Posted by Art Of Legend India [dot] Com On 5:00 AM

Experiments with Perspective

The Creation, One of Uccello's earliest known works, this lunette, showing The Creation of the Animals and The Creation of Adam was commissioned for the cloister of Santa Maria Novella. It is painted largely in terra verde (green earth).
Uccello's innovative and decorative use of perspective, combined with his flair for colour, gives his pictures a unique charm that sets them apart from the other paintings of his time.

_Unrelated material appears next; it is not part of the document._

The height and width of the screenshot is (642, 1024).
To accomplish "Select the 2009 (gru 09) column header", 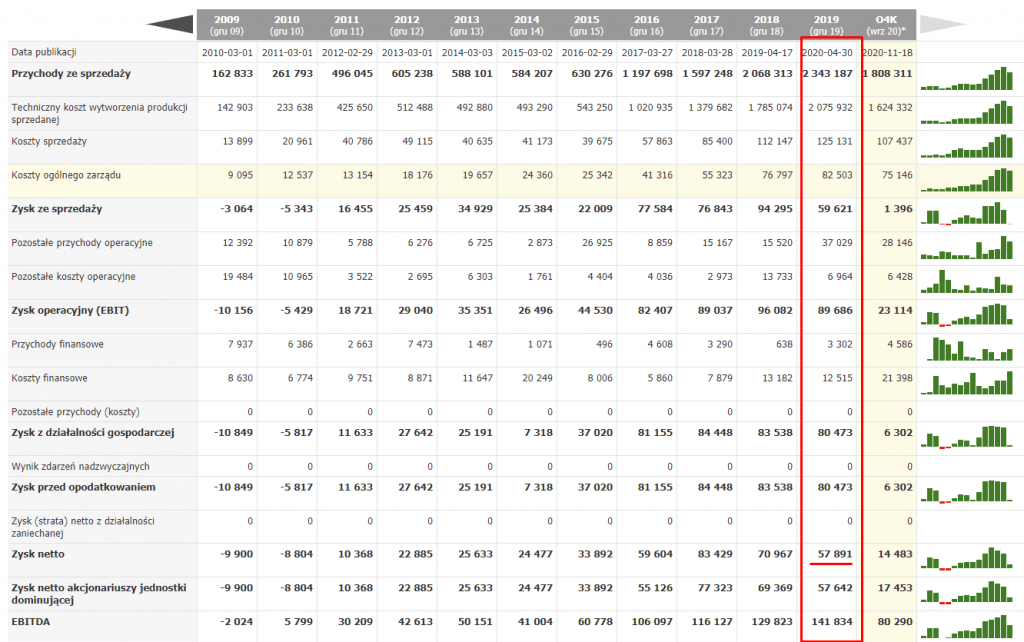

In 1481 Cristoforo Landino, a Florentine scholar and philosopher, described Uccello as a 'good and varied composer, a great master of animals and landscapes and skilful in foreshortening because he understood perspective well.' Landino was particularly well-equipped to judge Uccello's painting, for he was a friend and admirer of Leon Battista Alberti, whose treatise on painting, written in 1435, contained the earliest account of the principles of linear perspective.

ALBERTI'S SYSTEM 

Sir John Hawkwood, This commemorative fresco of the English condottiere was painted for the Duomo in 1436. Uccello probably based the horse on the antique horses of St Mark's. The decorative border was added in the 16th century.The principles which Alberti laid down in De Pictura were relatively simple. Alberti observed that, when we look at the outside world, objects which stand parallel to our line of vision appear to recede into the distance. Furthermore, he observed, these parallel lines, or objects, seem to converge towards a single point somewhere on the horizon. Accordingly, Alberti devised a new perspective system, known as the costruzione legittima, to show how artists could reproduce this effect on a flat surface. By constructing the painting around a grid of converging lines leading to a single 'vanishing point' the artist could achieve the effect of distance, or recession into space.

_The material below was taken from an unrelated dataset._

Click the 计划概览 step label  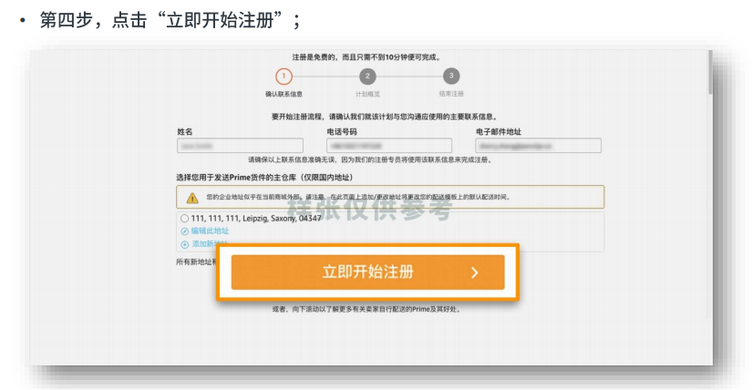click(367, 94)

Uccello undoubtedly knew about Alberti's ideas, although he was unlikely to have read De Pictura. During the course of his career he became increasingly interested in the possibilities of perspective, and exploited it in a number of ingenious and imaginative ways.

Uccello's earlier works show little trace of his later fascination with perspective. The scenes of the Creation and the Fall of Man in the Chiostro Verde (the 'Green Cloister' in the church of Santa Maria Novella in Florence) are constructed in a shallow foreground space, marked out by the simple shapes of rocks and trees. Uccello has made no attempt to suggest a deep or dramatic space, but confines the action to the front of the picture. The frescoes show most clearly the continued influence on Uccello of his old master Ghiberti, and Uccello may have worked in part from drawings which Ghiberti was preparing for the second set of doors for the Baptistry in Florence.


By the time he came to paint the monument to Sir John Hawkwood however, Uccello had clearly begun to explore the possibilities of perspective. In this commemorative fresco he uses perspective to create the illusion of a solid sarcophagus projecting out from the surface of the wall. Although the horse and rider seem relatively flat, the sarcophagus itself, when seen in situ, appears to be three-dimensional.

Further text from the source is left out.